ROSANNE MATHOT

La première fois du roi

Où il est question d’un roi angoissé qui s’offre une consultation au Geyser.

A quoi pense la Belgique ? Alors que les centrales nucléaires répandent leurs entrailles métastasées sur nos sols verglacés, les sans-dents, les sans-papiers, les sans-boulot, les sans-rien se préparent à assaillir janvier de leurs cris et de leurs frigos vides. De son côté, en mourant, la suédoise a éteint les dernières guirlandes qui lançaient dans le ciel belge de divertissantes arabesques. C’est l’obscurité. Mensonges, mirages, promesses électorales et scandales se déposent au fond de la bouteille que le peuple boit jusqu’à la lie. En janvier, mois des soldes, tout doit disparaître. Le royaume aussi ? La foule, aveuglée de réclames crépitantes, n’en sait rien. Elle piste la bonne affaire dans le labyrinthe où elle s’égare, bouteille à la main.

Dans les ténèbres orangées des souterrains bruxellois, désorienté, le roi Philippe cherche, lui aussi, son chemin. Il a fui son palais où, depuis des semaines, l’esprit de la suédoise brise les fenêtres, le caillasse au souper et le pelote même dans son bain (1) (2). Parvenu dans la cave du Geyser, le roi, en sueur, entreprend l’ascension de l’escalier qu’il espère salvateur, comme un Frison-Roche pris de vertiges. Il n’a pas remarqué la robuste serveuse qui, dans l’ombre, trifouille des fromages. Sans sommation, Paula assomme le monarque grimpeur avec un vieux Corsendonk.

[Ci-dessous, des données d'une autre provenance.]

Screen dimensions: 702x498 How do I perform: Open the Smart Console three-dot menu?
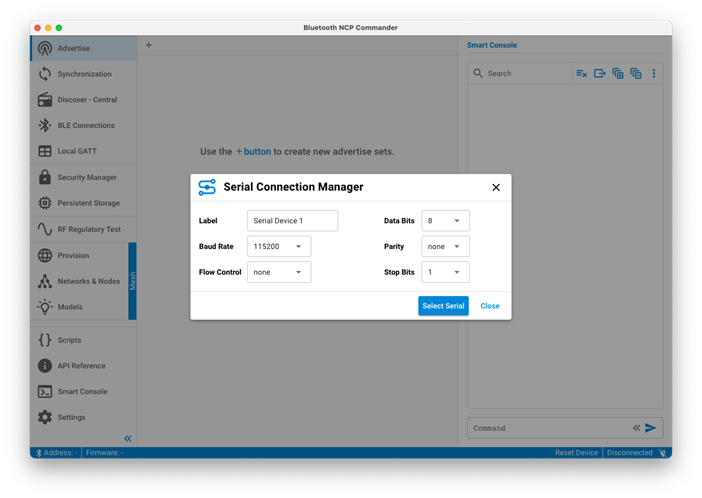pos(654,74)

Lorsque Philippe revient à lui, allongé sur une banquette du café, des costumes-cravates sont à son chevet.  » On nous a appelés pour une crise de régime « , disent les soignants aux attachés-cases ornés d’une croix blanche sur fond rouge (3). Chacun y va de son diagnostic :

–  » Sire, votre taux d’intérêt est trop bas.  »

–  » Vous êtes aussi moribond que le BEL20.  »

–  » On va vous faire un cataplasme de billets de banque.  »

Avachi dans ses vapeurs, Philippe avise soudain la statue en cire d’Albert II, abandonnée au Geyser depuis un mois. Elle a, dans le regard, cette statue, une expression insistante, une supplication déçue, presque freudienne et cet air qui semble dire :  » T’as rien compris, mon petit gars, mais vas-y, raconte.  »

–  » J’en ai marre de la politique, père. Elle est ingrate. A peine a-t-on suturé une plaie, que la politique se hâte de déchiqueter mille autres peaux.  »

–  » Je vois, dit la statue. Avec Leterme, c’était l’hémorragie permanente.  »

–  » Et le mien, de Premier ministre ! Un petit monstre, un diablotin que les gars de la N-VA ont façonné comme des savants déments.  »

–  » La crise, quoi.  »

 » A vrai dire, je n’ai pas senti grand-chose. Tout s’est passé très vite.  »

–  » Tu sais, c’est souvent comme ça, la première fois… « 

Mais c’est pas tout ça, l’heure tourne ! Où est encore passé le serveur ? S’agirait pas de louper le film qui va démarrer sur la Une, à 20 h 15…

(1) En 2017, le chef d’Etat brésilien a fui son palais, affirmant qu’il était hanté. En Suède, la reine Silvia pense, elle aussi, que son palais regorge d’esprits.

(2) Un bout de ville court sous la place royale, à Bruxelles : les souterrains de Coudenberg.

(3) Le besoin de banquiers diminue, les métiers de la santé peinent à recruter. Un accord va faciliter les transferts entre les deux secteurs : des formations d’infirmier ou d’aide-soignant seront proposées aux banquiers.